DIRECTIVE
Copy out every one of the records below word for word, omitting the pictures from your answer.

DATA EXCERPTS
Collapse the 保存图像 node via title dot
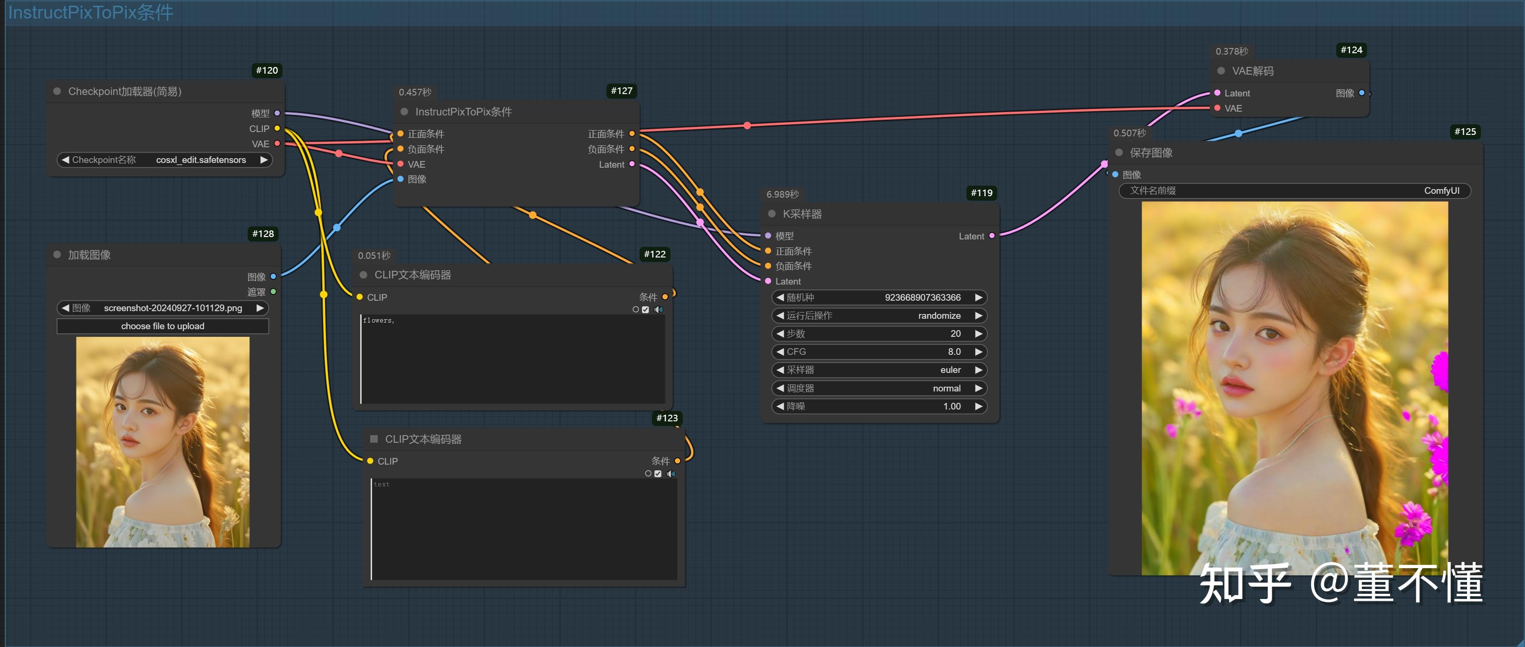The height and width of the screenshot is (647, 1525). 1119,152
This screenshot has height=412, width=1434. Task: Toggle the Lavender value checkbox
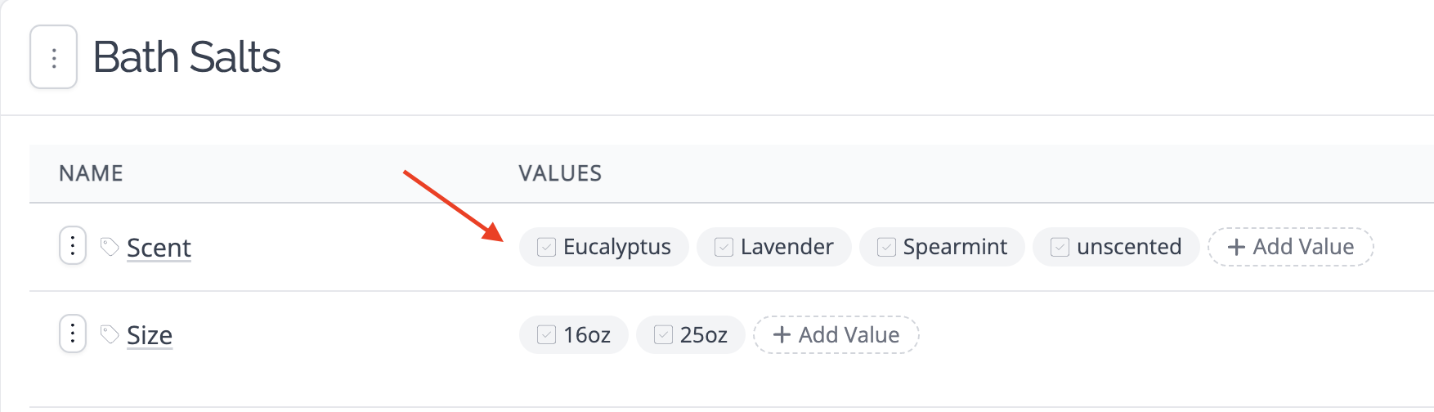click(724, 247)
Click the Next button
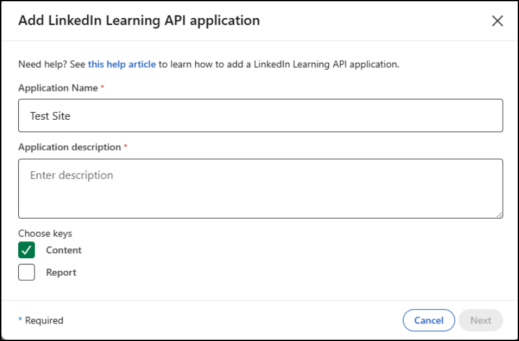Image resolution: width=519 pixels, height=341 pixels. 481,320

RESULT FOR THIS TASK
Collapse the 保存图像 node via title dot
The height and width of the screenshot is (647, 1525). 1119,152
This screenshot has height=412, width=1434. Task: Toggle the Lavender value checkbox
click(724, 247)
Click the Next button
Image resolution: width=519 pixels, height=341 pixels. 481,320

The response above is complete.